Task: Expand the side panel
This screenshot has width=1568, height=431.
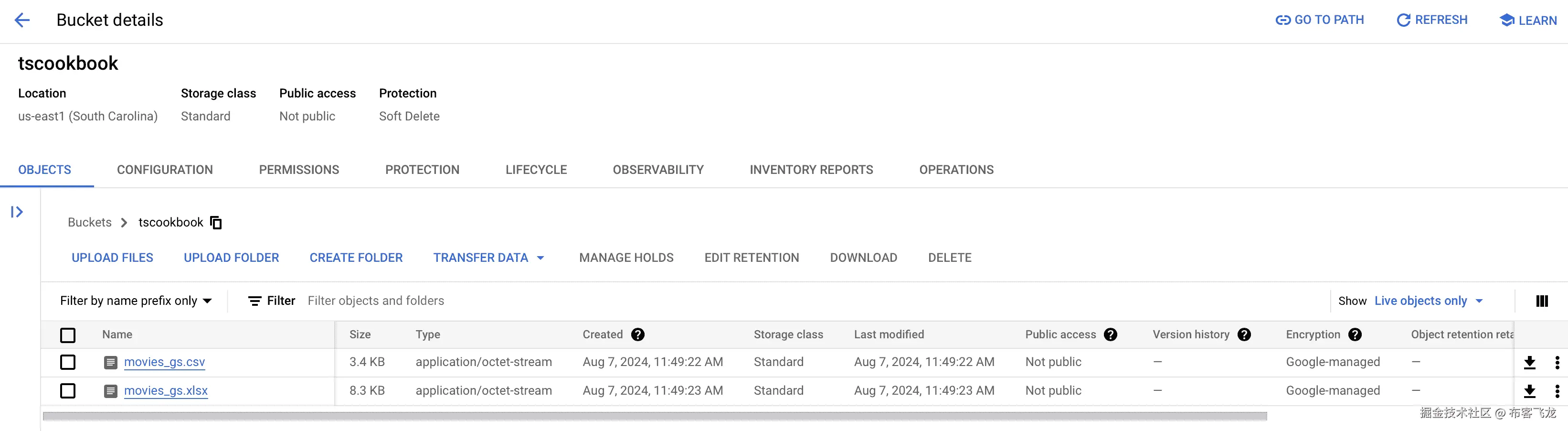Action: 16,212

────────────────────────────────────────

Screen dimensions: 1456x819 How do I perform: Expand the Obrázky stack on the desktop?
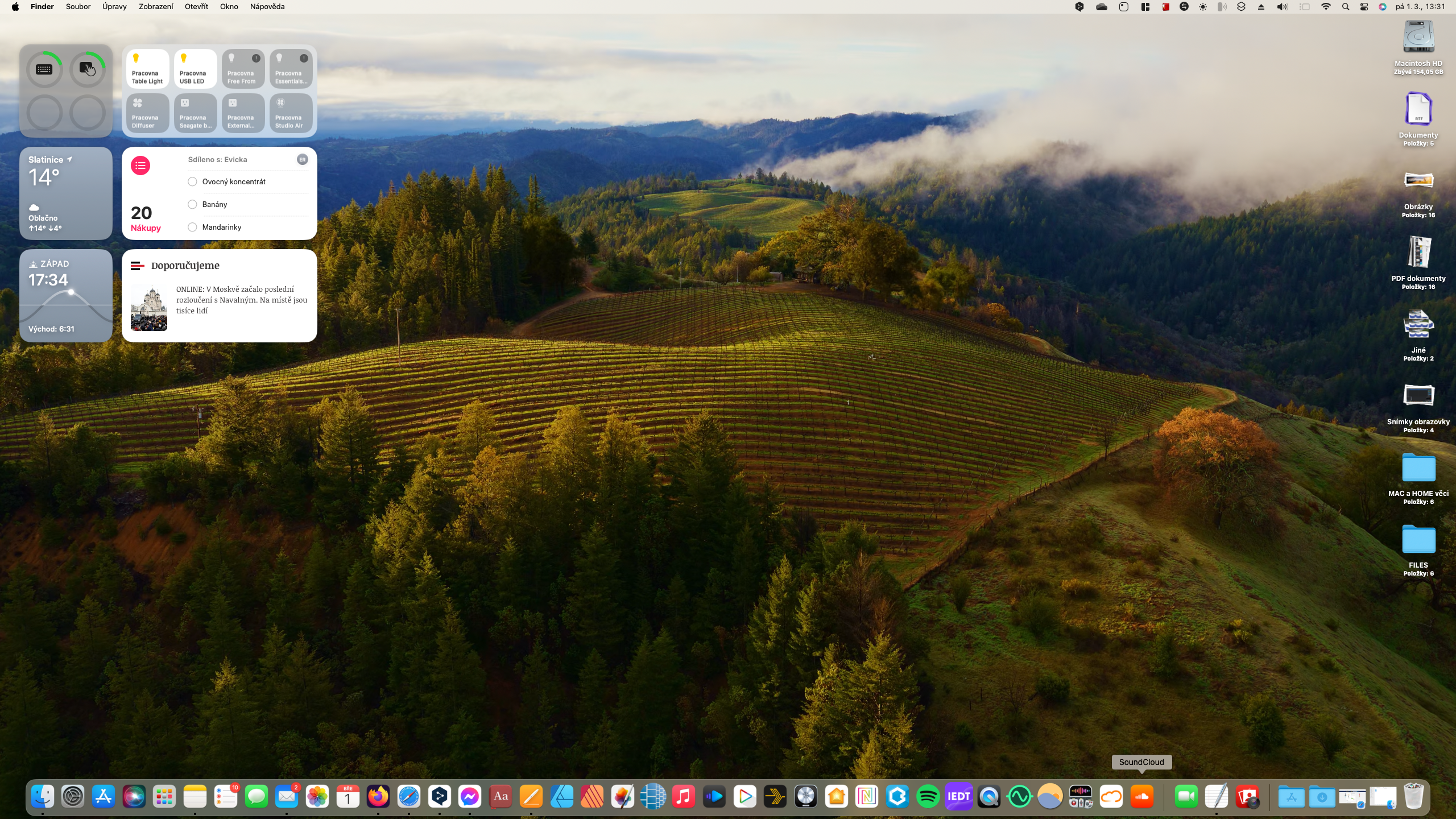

────────────────────────────────────────

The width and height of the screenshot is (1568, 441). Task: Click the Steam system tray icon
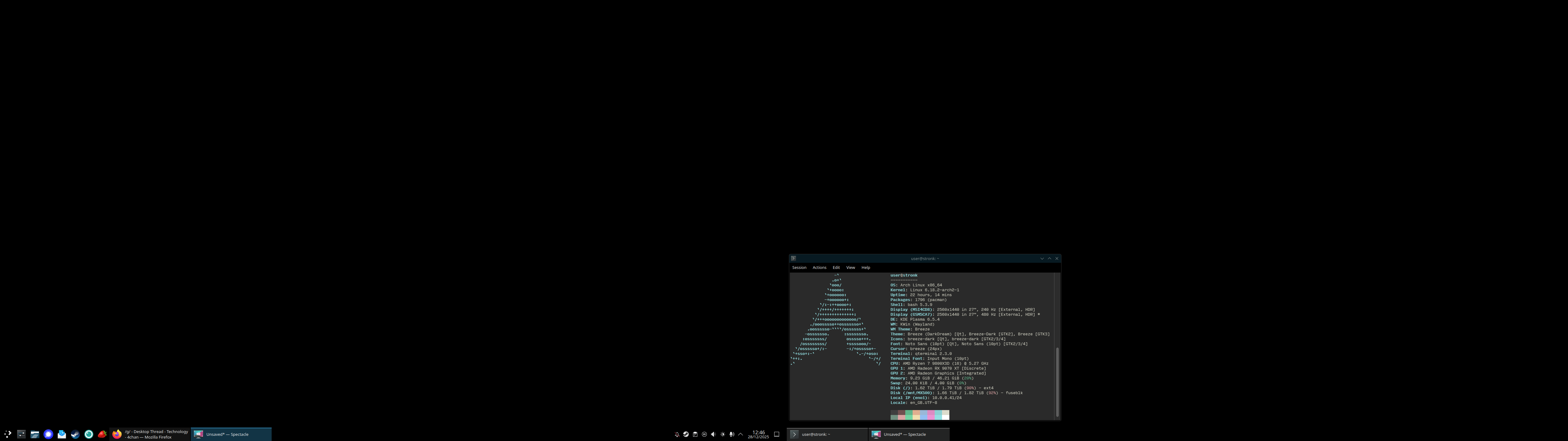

────────────────────────────────────────

* **Work to complete**:
Could you copy every line in the records that holds "Task"?

* **Your response**:
Task: Expand the side panel
The width and height of the screenshot is (1568, 441). Task: Click the Steam system tray icon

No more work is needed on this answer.